■ **Passage for review**
%%

When Tenzin first arrived in San Jose with her husband, she didn’t have any Tibetan friends. She posted an ad on Craigslist to find someone.
“I wrote a couple sentences, ‘Are there any Tibetans living in San Jose? I’d like to talk. I’m so lonely,’” she said.
Rabgee also felt alone when he first came to the United States. As soon as he arrived in Hawai’i, he started looking for other Tibetans.
“If there are no Tibetans, it’s hard,” Rabgee said. “It’s difficult to be transferred, to be as an individual. At the monastery, everybody lives together. Class, friends, it’s nice. When I was in Hawai’i, people lived in the jungle, in the middle of the forest. I was shocked, you know. People don’t know any of their neighbors.”
Rabgee, a former Buddhist monk, left Tibet in the late 1990s. He lived in India, Hawai’i and New York City before settling in Santa Cruz, where he currently has two jobs.
A few weeks after I meet Rabgee, I interviewed him and his friend, Choezom, at Choezom’s place. The Dalai Lama smiled down at us from his framed picture, which sat on the table next to a coffee pot. Like Rabgee, Choezom is a Tibetan who made her home in Santa Cruz. Seated cross-legged on the floor, the two explained how their lives in Tibet depended on community ties.
“Inside the heart, we are naturally connected,” Choezom said. “If something happened to Rabgee, we would run to the hospital to help him, bring him food and clean his house. I would make time in the morning to visit him, or in the afternoon I would close the shop and go visit him. I would make sure everything’s okay during the day, and bring food. So you never worry. If there are Tibetan people, they always bring some food for you. You never starve. Nobody throws you out.”
Although they met in Santa Cruz, both were born in Amdo, a region in eastern Tibet known as China’s Qinghai province. After living in India for several years, Choezom and her husband moved to Santa Cruz in 2003.
The day after Choezom arrived, she and her husband ran into a Buddhist nun walking down Pacific Avenue. She and Choezom immediately recognized one another as Tibetan. The two became friends and the nun introduced Choezom to the rest of the small Tibetan community.
About 20 Tibetans live in Santa Cruz today, Choezom said, and the group gets together for a party or a dinner a few times a month.
“We always make time for us,” she said.
“Tibetan culture’s just social, you know,” Rabgee added. “Dinner, lunch, everything together. Six or seven people together, grandfather, father, daughter, grandchild, everybody’s together. We have our life in one house.”
Tenzin, a Tibetan woman born in exile, said having such a small Tibetan population in Santa Cruz creates an environment that feels more like home. She was born in a Tibetan settlement in India, where she lived most of her life before marrying her first husband, an American. In 2004, she moved to the Bay Area, where thousands of Tibetans live, but moved to Santa Cruz a few years later.
“When there are many Tibetans, they pass each other every day and they don’t get the chance to meet and get together,” Tenzin said. “We are a very small community here, so it’s very helpful, emotionally, psychologically, so we just feel okay, with our family.”

%%

■ **Dataset content**

%%

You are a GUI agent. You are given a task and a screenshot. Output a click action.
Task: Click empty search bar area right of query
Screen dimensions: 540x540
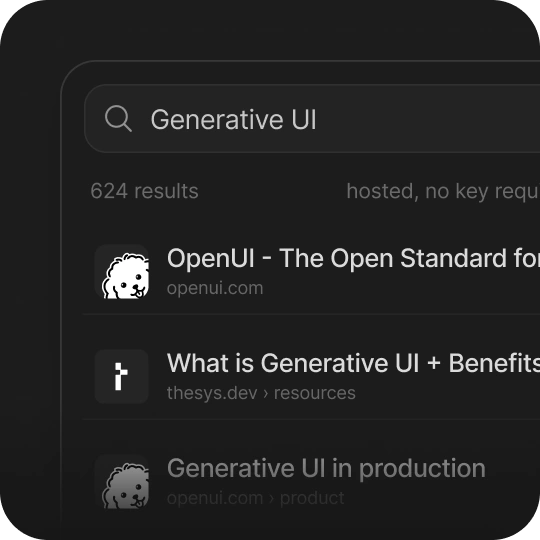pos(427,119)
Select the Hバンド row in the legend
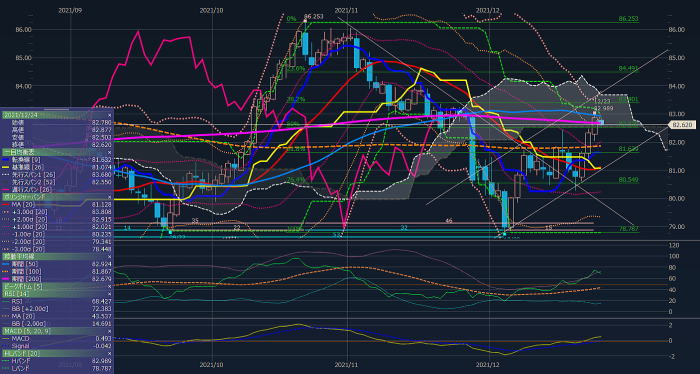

%%

■ **What is needed**
Reproduce word for word the part of the passage on Tibetans in Santa Cruz that opens with the words containing "When Tenzin first" and closes with "for other Tibetans.".

■ **Task output**
When Tenzin first arrived in San Jose with her husband, she didn’t have any Tibetan friends. She posted an ad on Craigslist to find someone.
“I wrote a couple sentences, ‘Are there any Tibetans living in San Jose? I’d like to talk. I’m so lonely,’” she said.
Rabgee also felt alone when he first came to the United States. As soon as he arrived in Hawai’i, he started looking for other Tibetans.